The report also pointed out that the situation has caused an increase in debt servicing expenditures of states and therefore warned that many states may not be able to meet their expenditures this year.

Also, the global lending bank maintained that the expected higher Value Added Tax (VAT) collection or improvements in internally generated revenues would not make up for the decreasing allocation from the Federation Accounts Allocation Committee (FAAC) this year.

According to the report, when compared to 2021, there would be a 2.7 percent fall in FAAC allocation to states this year.

It added that the fall would force states into more borrowing and reduction of discretionary expenditure.
The report stated that “With net oil and gas revenues stagnating, most states will not be able to achieve their intended levels of expenditures in 2022.

“In addition, debt servicing expenditures at the state level are also mounting due to a decline in gross statutory account revenue transfers from the federation account allocation committee, which comprises oil and non-value added tax, non-oil revenues.

“Stagnating net oil revenues will significantly affect the fiscal situation at the state level. State governments are projected to collectively receive 2.7 per cent fewer revenues than in 2021, as federal transfers are estimated to decline by 10 per cent against 2020 levels.
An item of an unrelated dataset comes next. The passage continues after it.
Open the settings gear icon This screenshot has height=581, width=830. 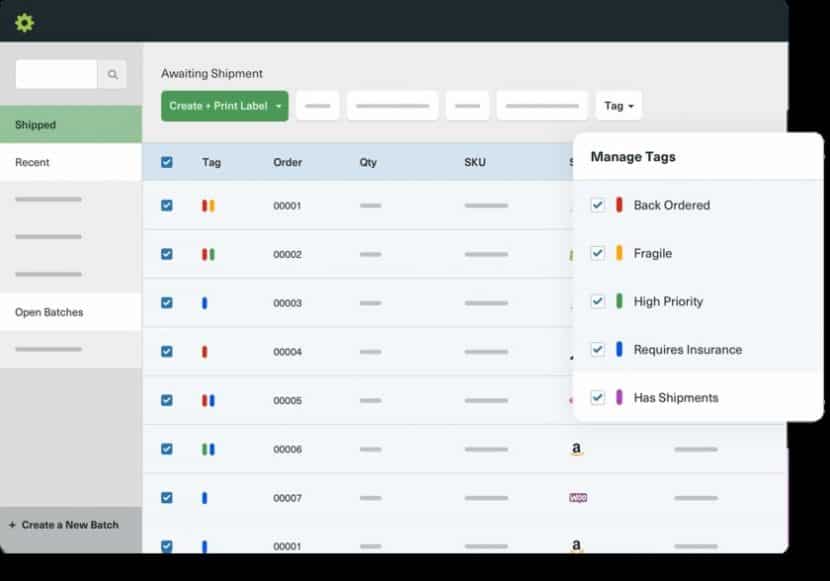[25, 22]
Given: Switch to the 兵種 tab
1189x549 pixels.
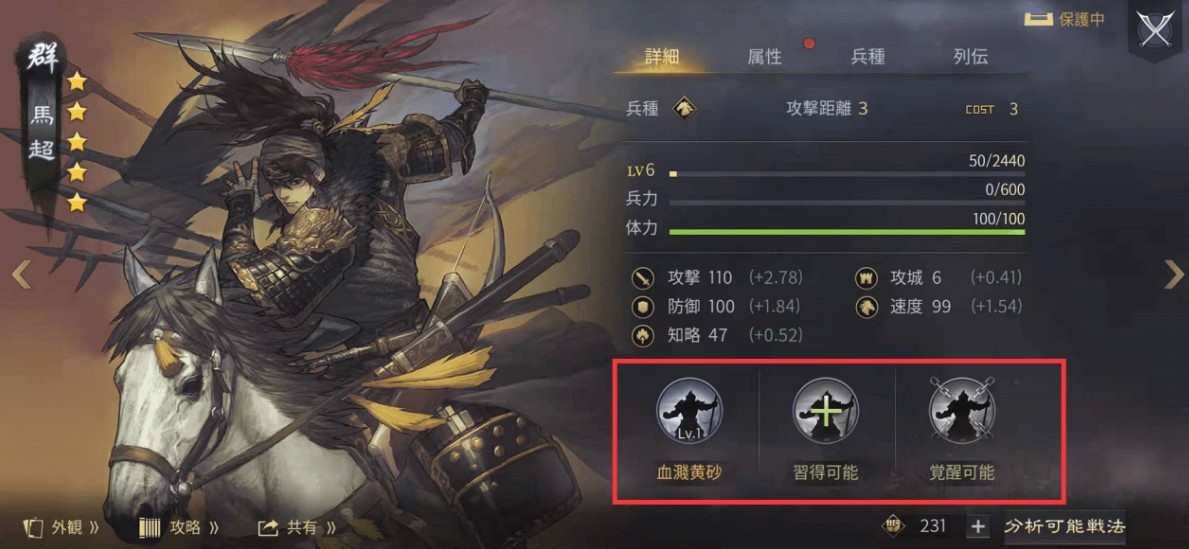Looking at the screenshot, I should (867, 57).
“Lower transfers will cause state governments to incur debt or drastically slash discretionary expenditure. Although states receive the majority of VAT revenues, VAT increases would not make up for the loss of net oil revenues.

“As a result, in 2022, the average state in Nigeria will lose N18.8bn in oil and gas revenues, while optimistic projections place average gains from VAT and the electronic money transfer Levy at N7.1bn per state, and average increases in each state’s independent revenues at N6.7bn. As a result, the average state can expect to lose N5bn in revenue in 2022.”